Shiv Gaglani is co-founder of the medical education technology company, Osmosis.  An editor of Medgadget, he is currently an MD/MBA candidate at the  Johns Hopkins School of Medicine and Harvard Business School.

* In theory given his perfect SAT score he should be more than ready for college, but in practice he can’t tie his shoelaces.

** HAL is an alphabetical shift of the IBM acronym; hopefully not a portend for health care technology.

8 replies »

  1. The boards say that they test judgment, factual knowledge, and how to use it. Many physicians feel what they test is irrelevant to their practices. There is a lack of hard data that board exams and especially maintenance of certification accomplishes anything except revenue generation for the boards. It is likely that closed book exams are anachronistic in the era of smart phones with immediate internet access.

  2. Prep tests dont cause deficiencies in adaptability, rather it makes it more difficult for me to assess future hires. High test scores mostly reflect wanting to have high test scores. Being nosy, I have asked some of my guys with the test score/performance discrepancy and they did take prep courses. Of course, I dont know the denominator, so that should be taken with a grain of salt.

    What I hope people are learning, and I am not sure it can be learned at the med student level, is how to deal with ambiguity and uncertainty, especially coupled with time pressures. If you routinely take an extra standard deviation or two of time more to do stuff compared with other people, I cannot afford to have you on my staff.

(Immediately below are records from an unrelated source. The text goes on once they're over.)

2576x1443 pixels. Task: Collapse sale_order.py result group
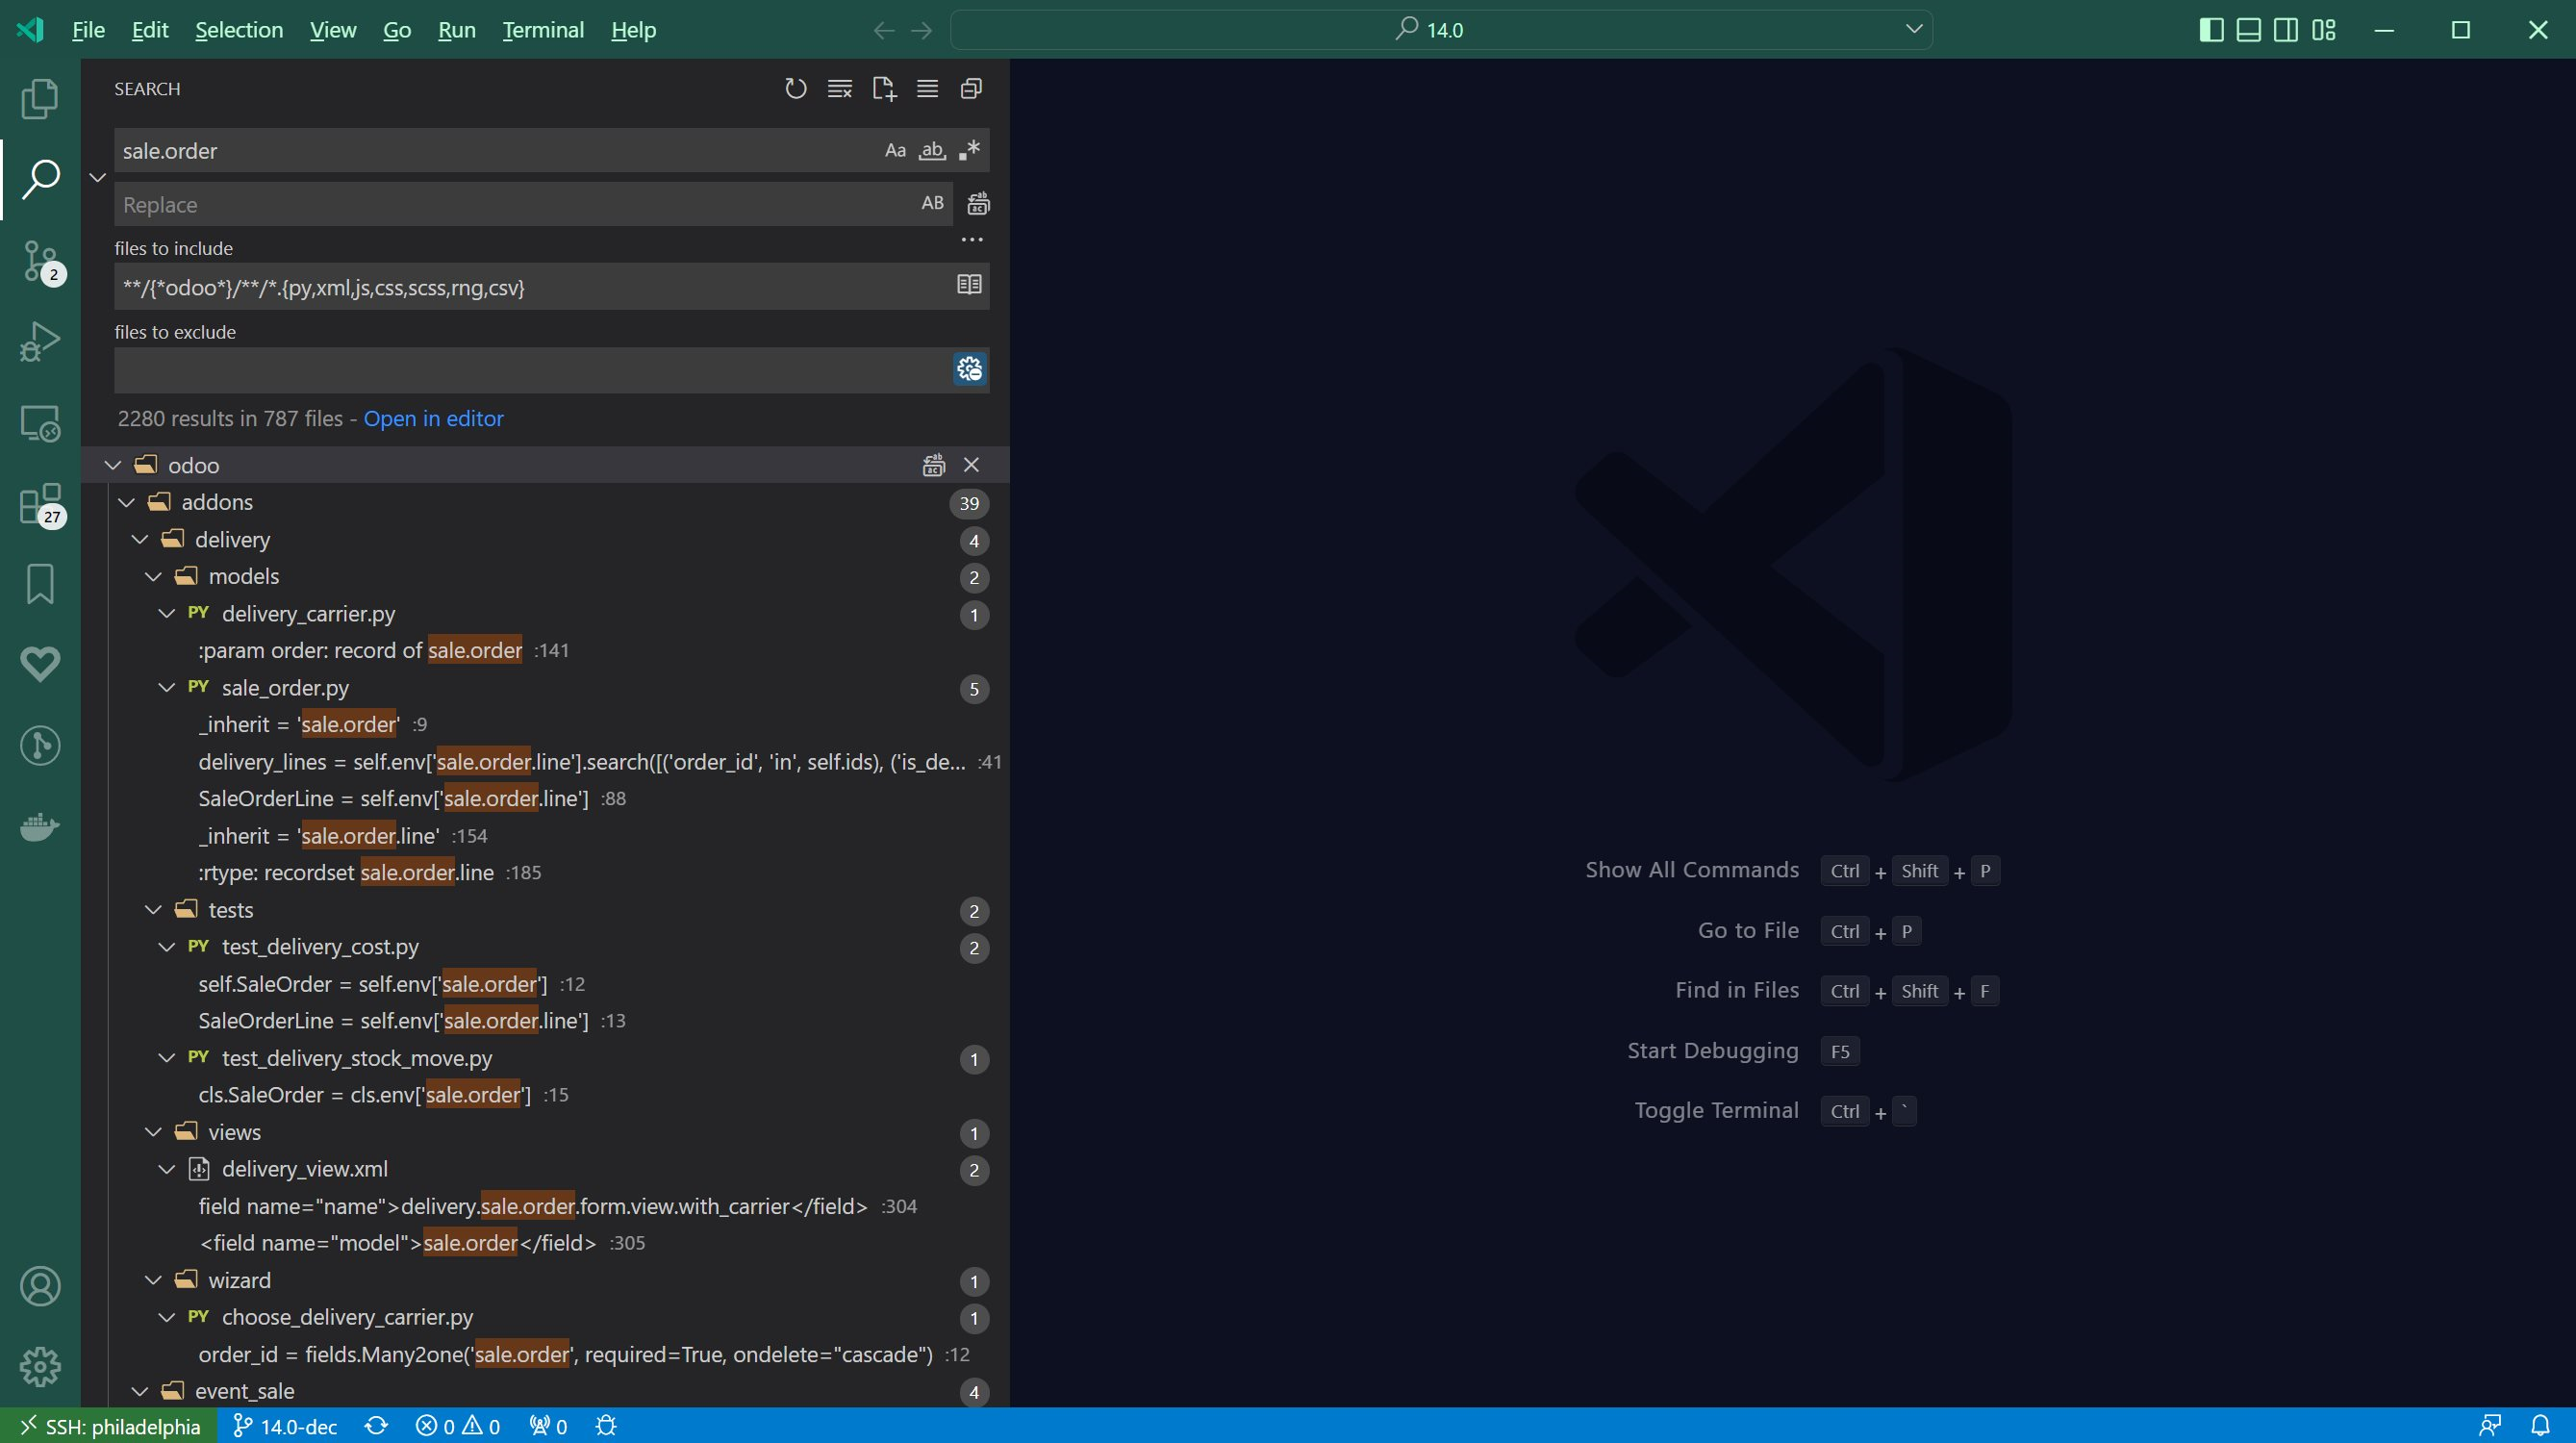[167, 688]
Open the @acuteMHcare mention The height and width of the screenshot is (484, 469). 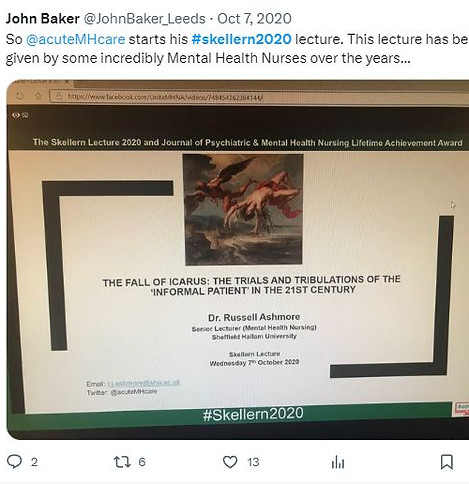tap(76, 39)
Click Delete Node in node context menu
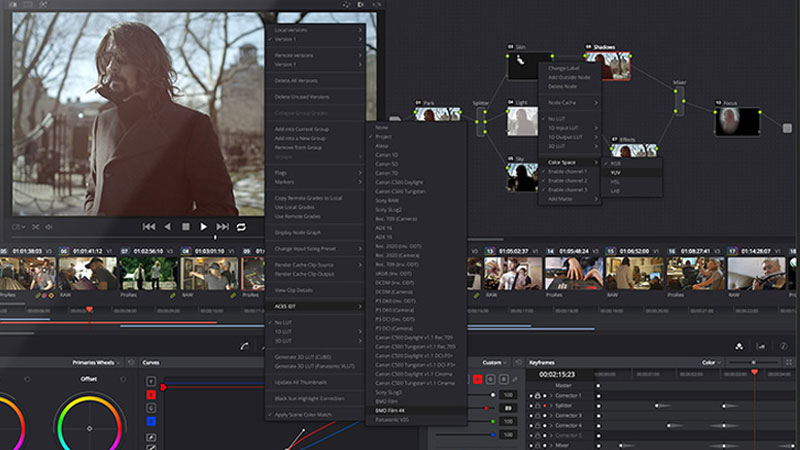Viewport: 800px width, 450px height. [x=562, y=86]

  3. Thanks for the comment, Whatsen. Is your experience based on most EMRs or are there examples you’ve seen where the technology has been seamlessly and usefully integrated?

  4. Hi Bubba, I’m interested as to why that was the main take-away for you, but thanks for raising it because it inspired me to do some reading on bias in computer systems: http://vsdesign.org/publications/pdf/64_friedman.pdf. Algorithms can certainly be weighted to reflect the biases of their human creators (read: almost every dating website), but once a relatively unbiased and non-adapting algorithm is put into place it’ll consistently be unbiased. We know this because we understand exactly how math we device and computers we build work. Conversely we don’t understand our brains to this level, which is reflected by the depth of the literature about how we may reduce errors linked to human subjectivity.

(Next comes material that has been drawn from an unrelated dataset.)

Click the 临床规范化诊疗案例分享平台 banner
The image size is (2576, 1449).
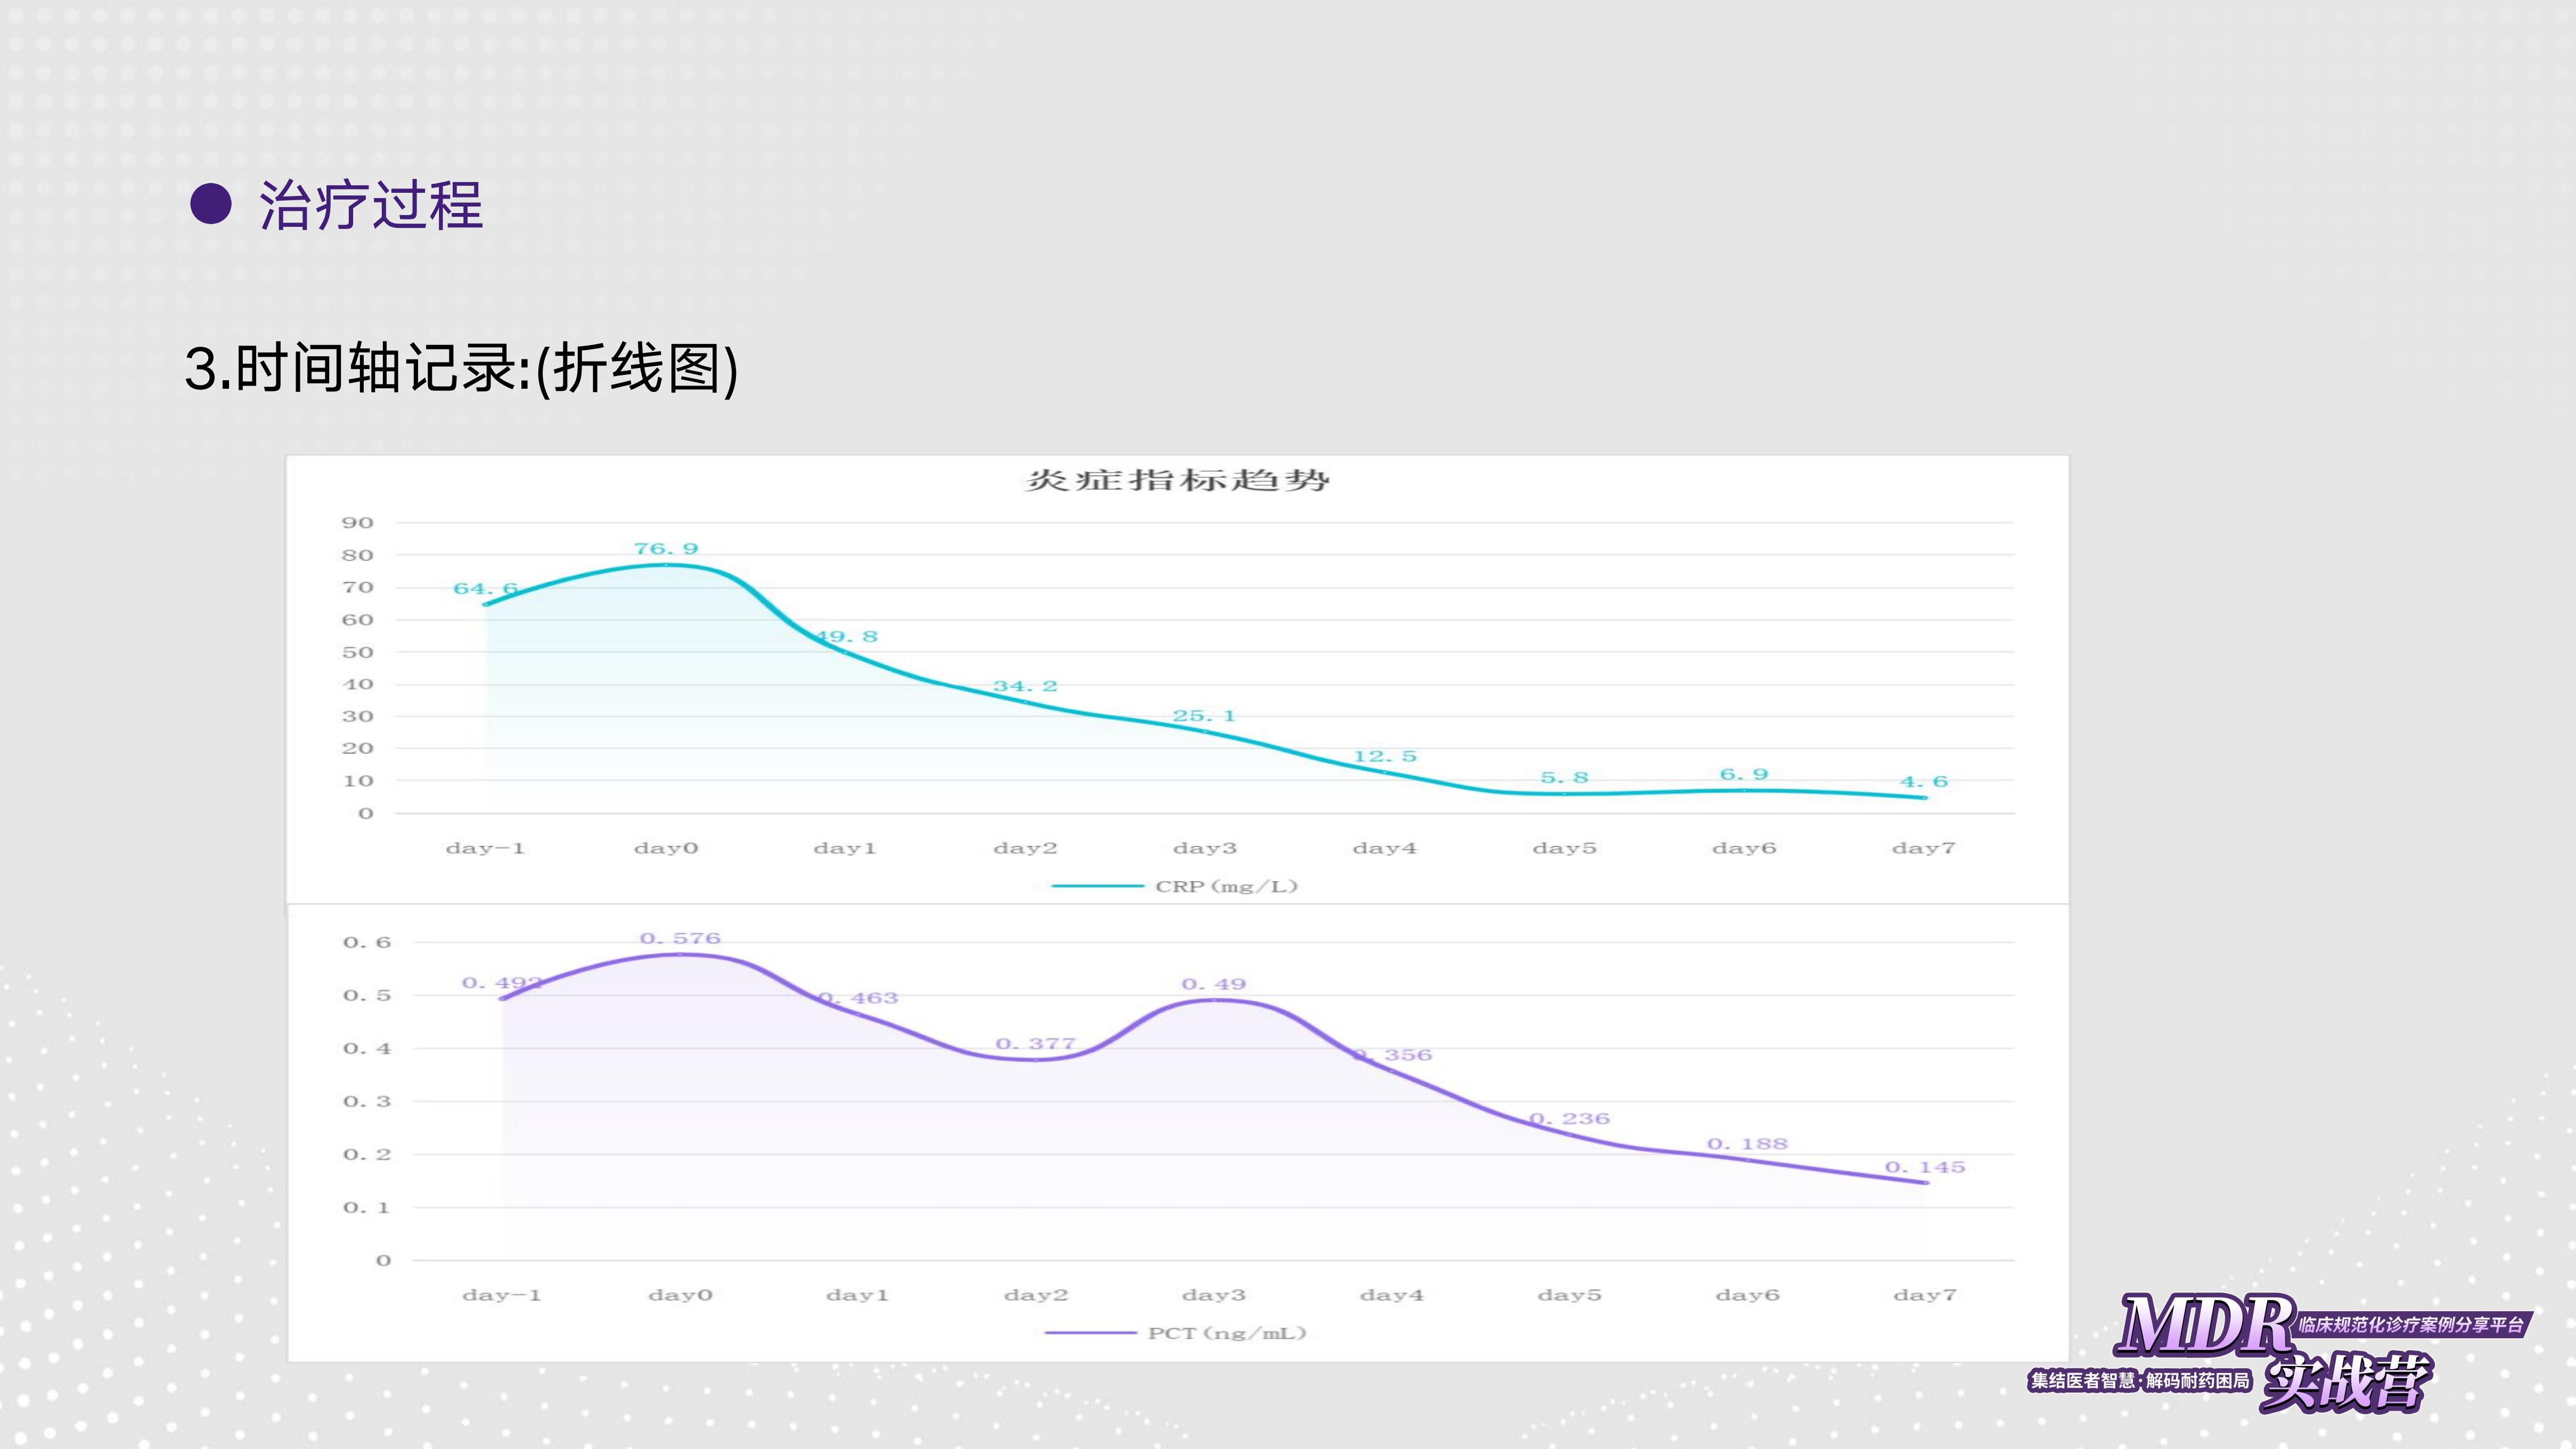click(2411, 1325)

  5. Thanks Steve. I’m interested in hearing your thoughts about how prep companies may be partly responsible for deficiencies in adaptability. Regarding the point about board scores not necessarily correlating with ability to function in new situations, I do see some positive signs that medicine is incorporating these. In my training we’ve had formative assessments that replicate crisis conditions, which have been really useful.

  6. The boards test judgment, factual knowledge, and how to use it in diagnosing and treating disease.

    The new EHR devices displaying screens of legible gibberish, deceptive presentations of data, ordering which requires too many clicks, idiosynchratic and whimsical functionality, and errorgenic potential absorb muchmtime from the residents.

    But after all, this time is well spent learning how to treat the newest scourge on our patients, which is causing innumerable deaths and injuries either directly due to design defects, delays, interoperability failures, system unavailability, or cognitive disruption.

    It is no surprise that doctors and nurses are being dumbed down by the EHR devices.

  7. “Tests are created by humans and thus are inherently biased.”

    In the event that you are unaware of this fact, computers are created by humans, not some futuristic space intelligent-life form and thus can also be said to be biased …

  8. Given the wide disparity in training programs, I think we need some means to have grads demonstrate that they have achieved some minimally acceptable level of knowledge. The tests can serve the that function. I will have to say that in my hires I don’t see that board scores are necessarily correlating with competence and ability. Some of my recent hires with very high board scores are completely unable to function in a crisis or in a situation they have never seen before. I have to wonder if this isnt partly due to the prep companies.